Paul Verhoeven (born 15 January 1983) is an Australian broadcaster, writer, blogger and comedian, and the host of Steam Punks on ABC3.

Early life
Verhoeven’s father, John Verhoeven, was an officer in the New South Wales Police Force. Verhoeven grew up with his family on Sydney's northern beaches, before he moved to Melbourne after completing a Bachelor of Film Studies at the University of New South Wales.

Radio 
Verhoeven is best known for his extensive work with Triple J, as the host of the "Nerdy By Nature" segment on The Breakfast Show with Tom Ballard and Alex Dyson (formerly known as "Nerds of a Feather" and "Close Encounters of the Nerd Kind"). He also hosted The Mid-Dawn show for four years, and was producer of The Graveyard Shift with Dave Callan. Verhoeven has also hosted "The Breakfast Show", "Weekend Arvos" and the Triple J Weekend Breakfast Show.

Television 
Verhoeven is the host and co-writer of Steam Punks, a narrative game show on ABC 3, produced by Beyond Entertainment.

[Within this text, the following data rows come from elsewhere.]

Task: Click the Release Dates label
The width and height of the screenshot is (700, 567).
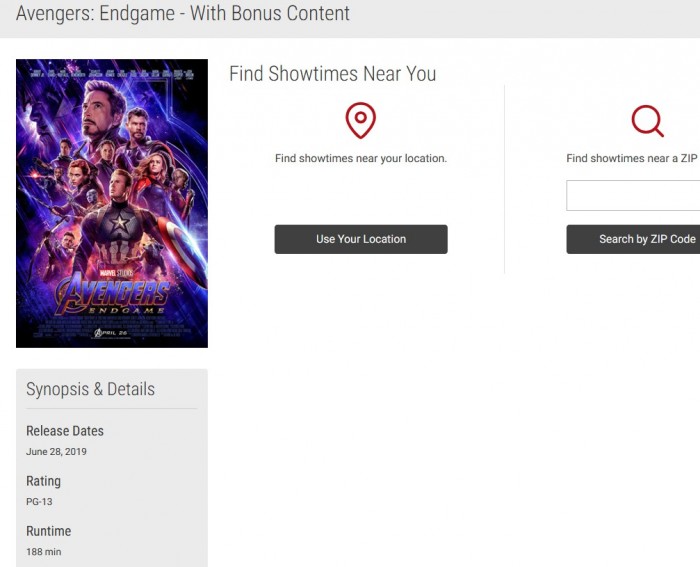Action: point(65,431)
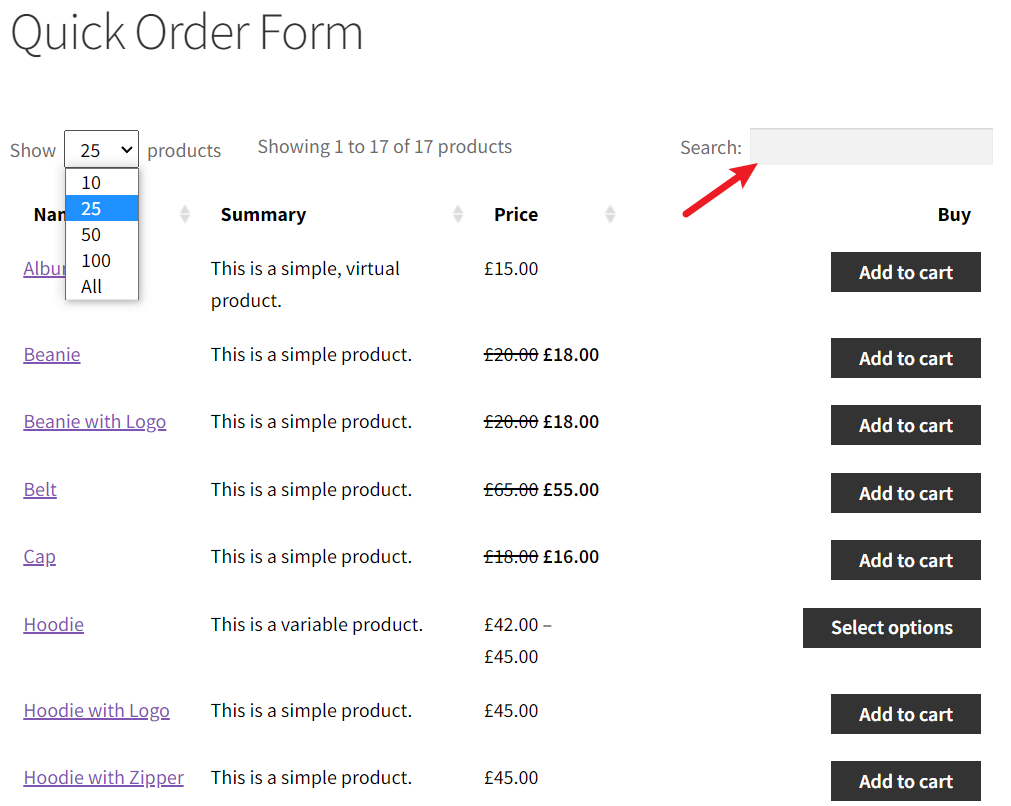Image resolution: width=1011 pixels, height=806 pixels.
Task: Open the Belt product link
Action: tap(40, 490)
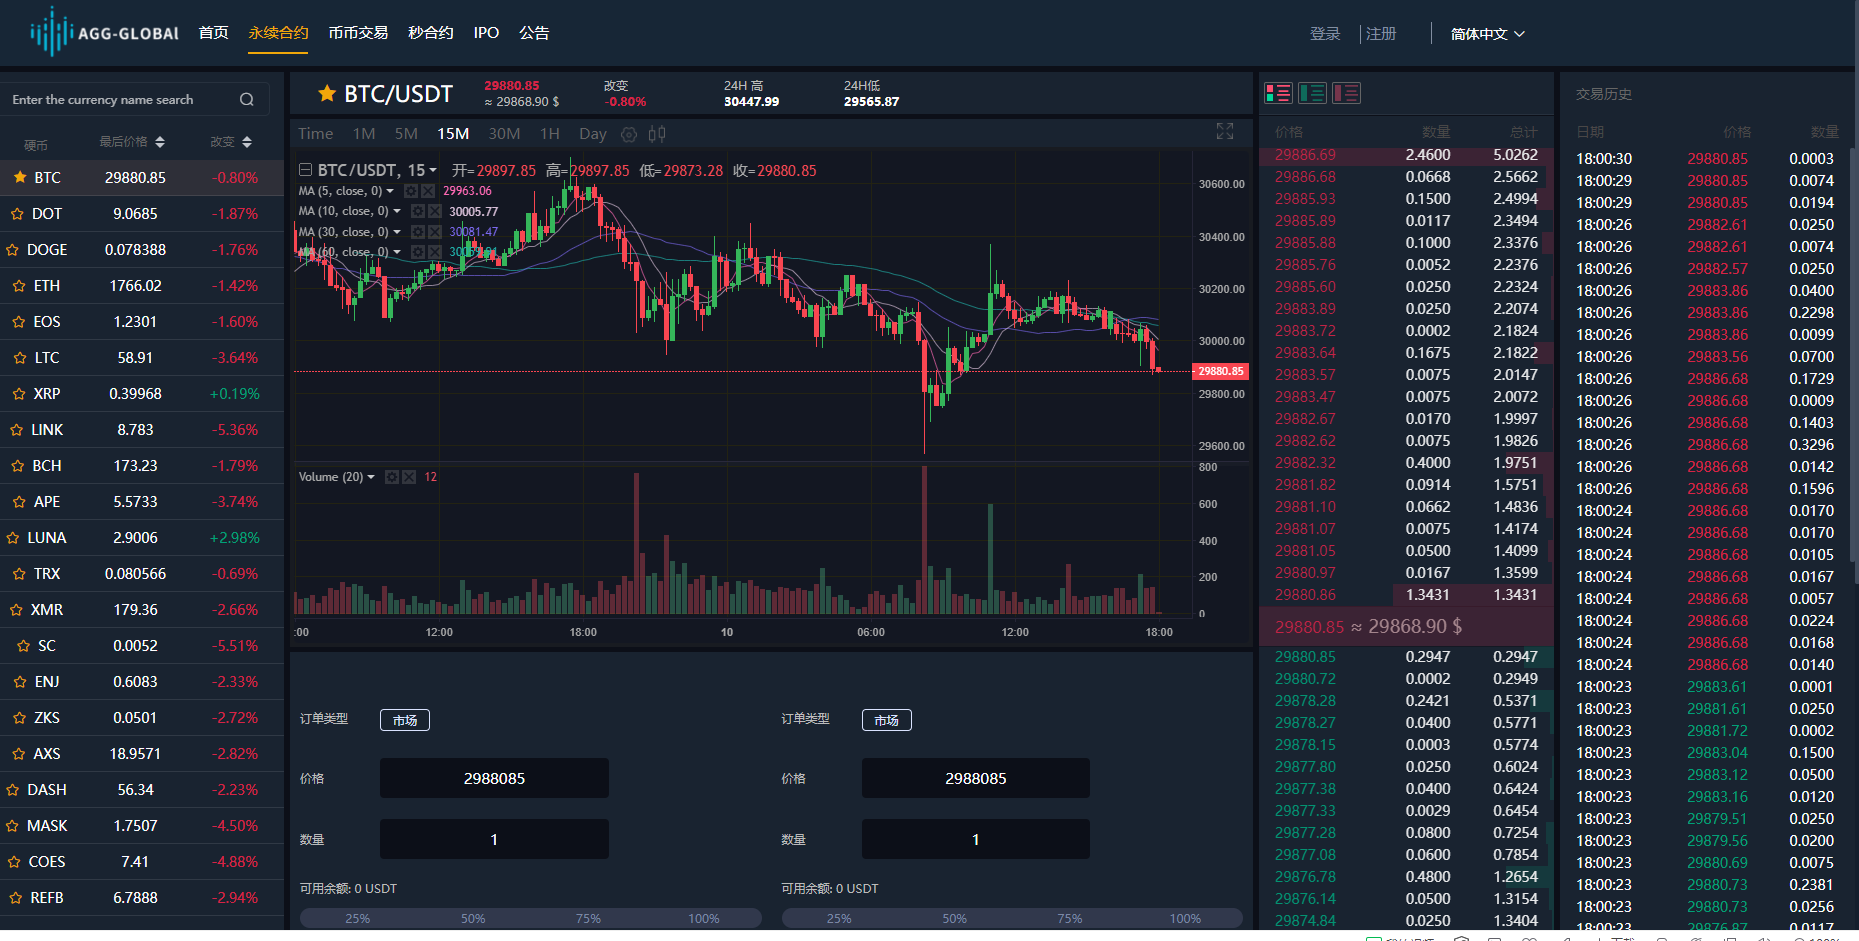The image size is (1859, 941).
Task: Click the AGG-GLOBAL logo
Action: 105,33
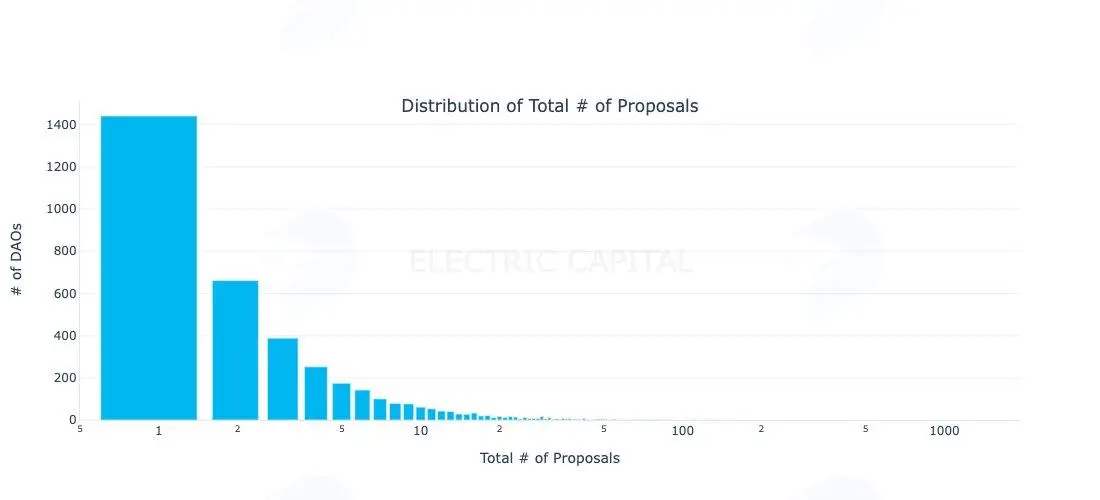1100x500 pixels.
Task: Click the 1 x-axis tick label
Action: pos(159,431)
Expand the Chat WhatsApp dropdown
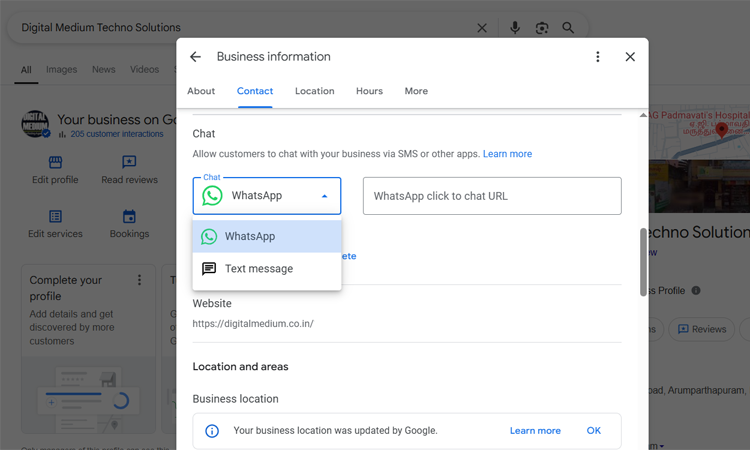 point(267,196)
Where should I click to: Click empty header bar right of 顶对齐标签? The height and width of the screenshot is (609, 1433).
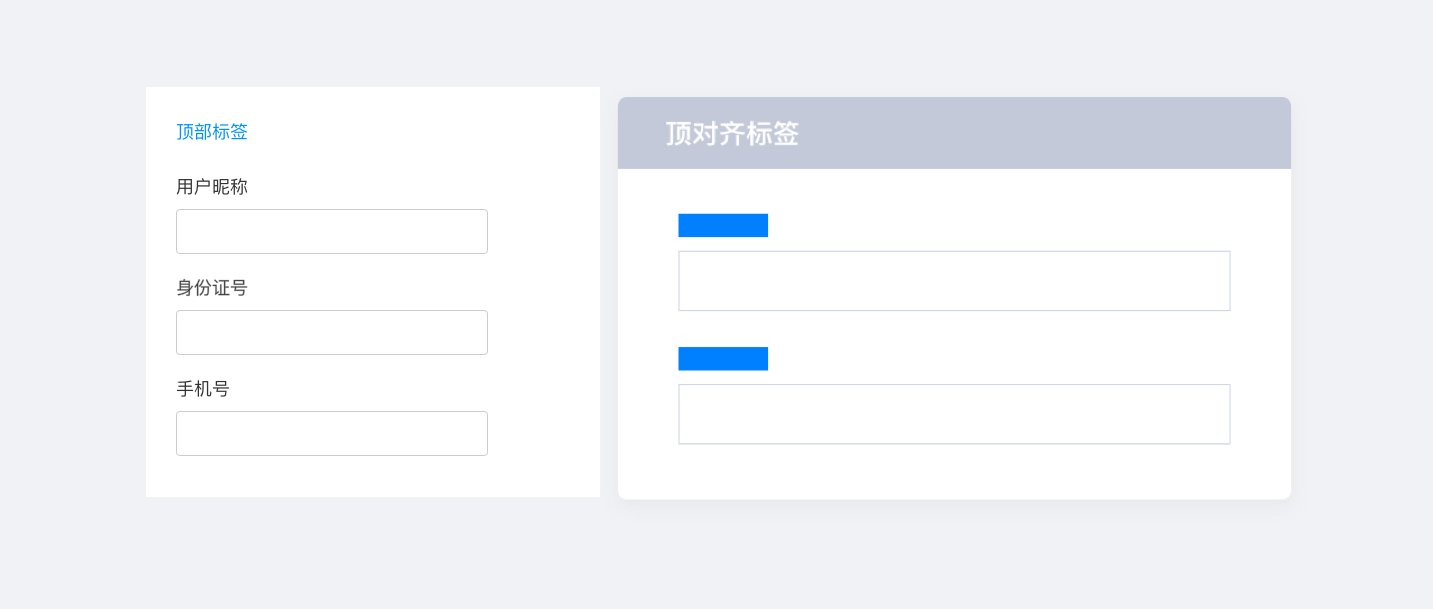[1050, 134]
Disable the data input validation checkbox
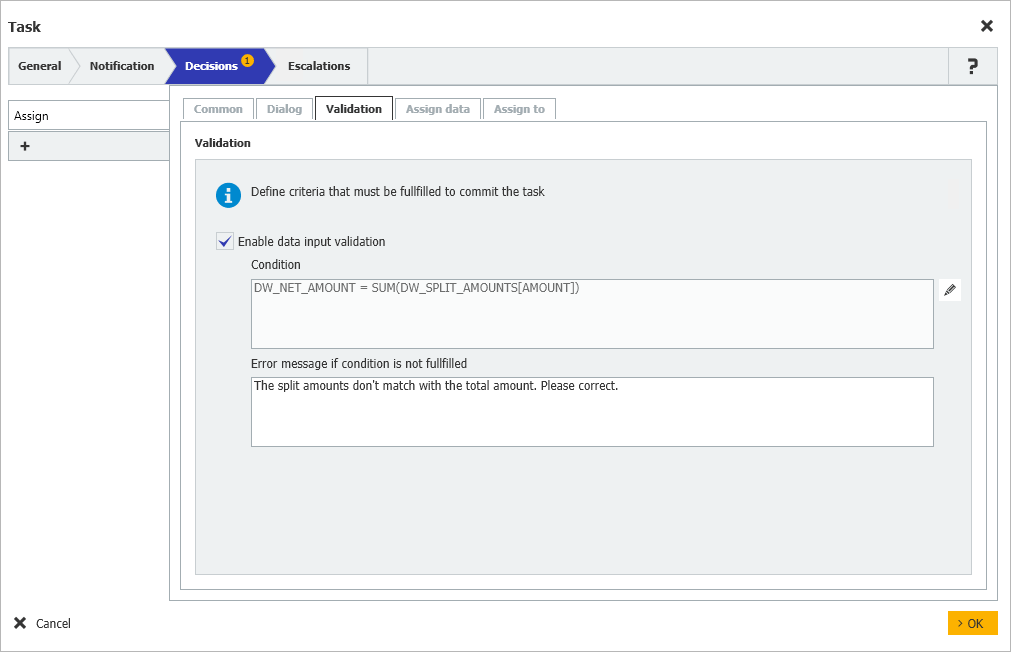Screen dimensions: 1011x652 point(225,241)
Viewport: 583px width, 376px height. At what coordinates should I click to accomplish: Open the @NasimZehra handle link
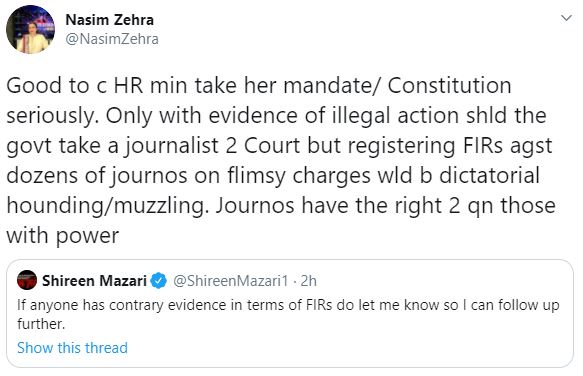pyautogui.click(x=112, y=39)
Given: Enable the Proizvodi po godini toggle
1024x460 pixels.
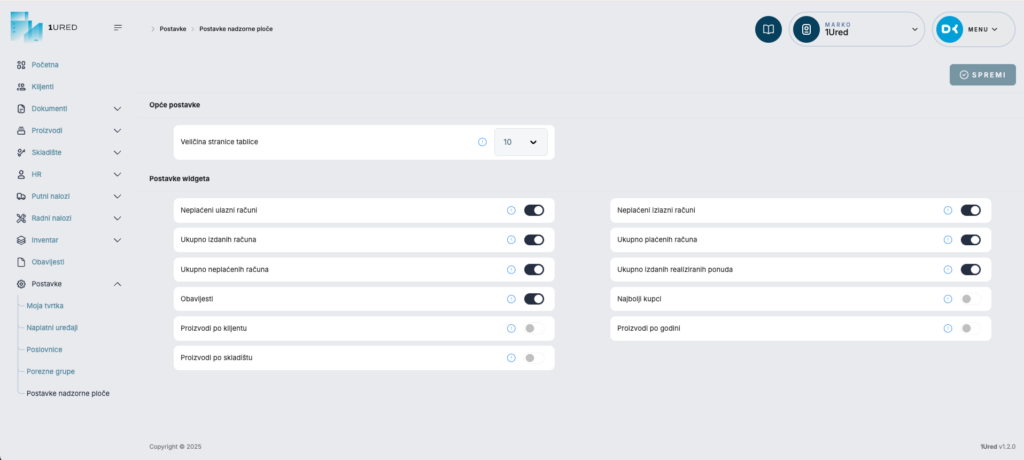Looking at the screenshot, I should point(966,328).
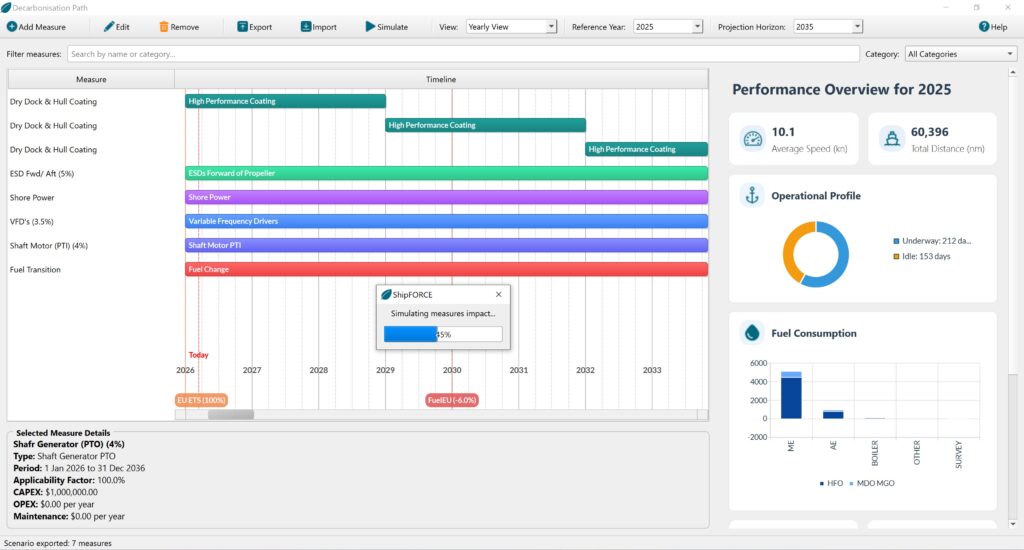Open the View dropdown showing Yearly View
1024x550 pixels.
pos(511,27)
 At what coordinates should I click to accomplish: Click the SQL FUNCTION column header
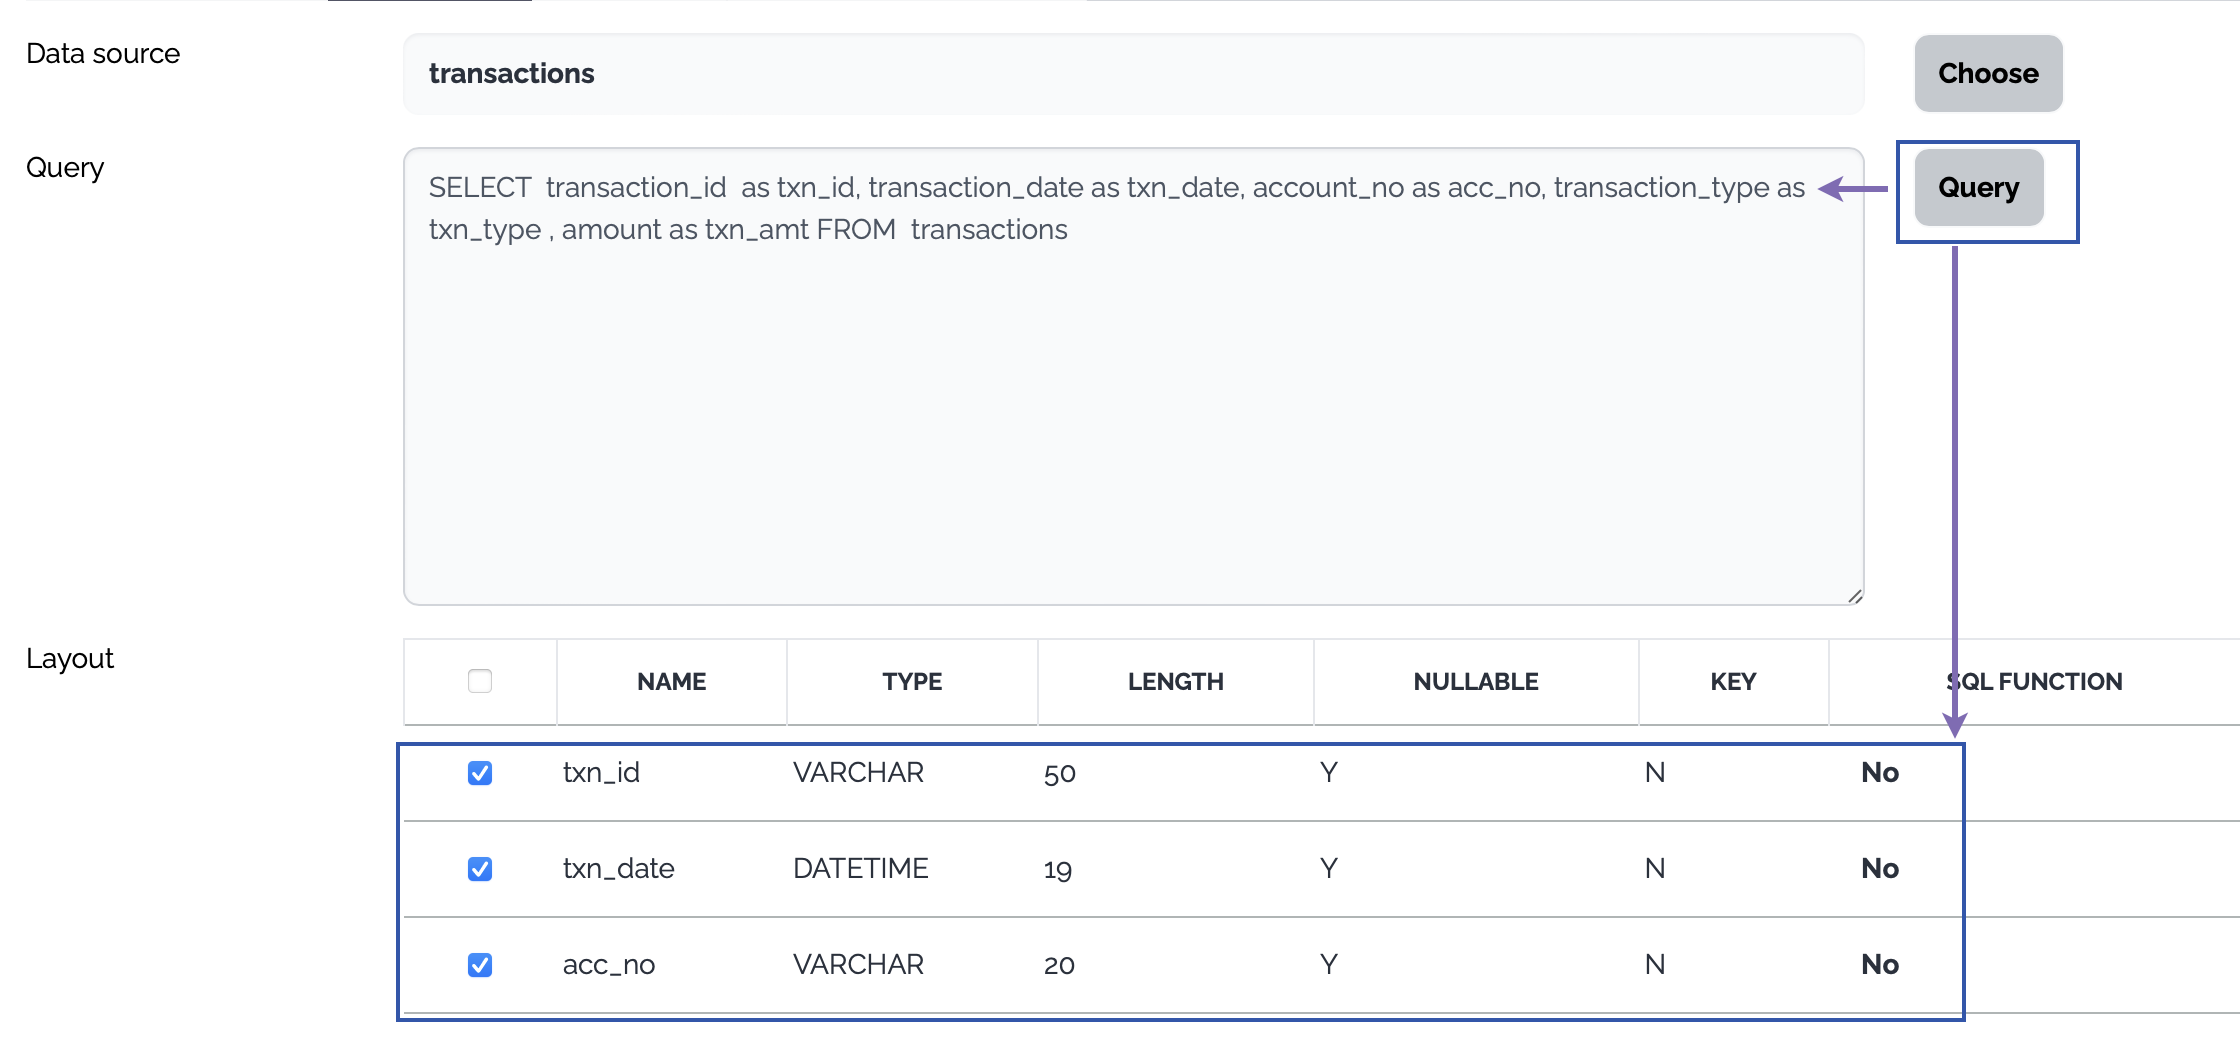coord(2034,682)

He is a regular guest on Channel 10's The Project, Studio 3 on ABC 3, and has appeared on Good Game. He also makes regular appearances on the Melbourne community TV station Channel 31. He was also a presenter on two seasons of Save Point, a gaming show on ONE HD, which began its second season in 2012.

Verhoeven co-hosted and wrote for the Planet Nerd, a geek comedy RMITV program broadcast on Channel 31 Melbourne, which was nominated for Best Comedy Program in the 2008 Antenna Awards. He wrote and presented an online television series entitled Curiageous, a comedic mythbusting series, for the Australian online news site, The Vine.

Comedy 
Verhoeven made his solo comedy debut in the show, Tell Me Lies, at the 2014 Melbourne Fringe Festival. He reprised it at the 2015 Melbourne International Comedy Festival, where The Sydney Morning Herald awarded it four stars, calling it "an engaging night of comedy, from a very enjoyable performer who left the audience wanting more." He also performed in the 2014 Melbourne Fringe Festival production of Watson: Who's Afraid of the Dark, which went on to win a Fringe Award for Best Comedy that year.

Online and other work 
Verhoeven is a long-running senior contributor to The Vine. He is also writer and artist of Lessons for Children, a weekly syndicated web comic. He has been a regular contributor for Yen Magazine, a pop culture critic for Junkee, is a game critic for MMGN, and has written for Filmink magazine, Triple J Magazine and Horse and Hound. In March 2015, together with artist and comedian Kris Straub he created the ongoing gaming podcast 28 Plays Later, which he co-hosts.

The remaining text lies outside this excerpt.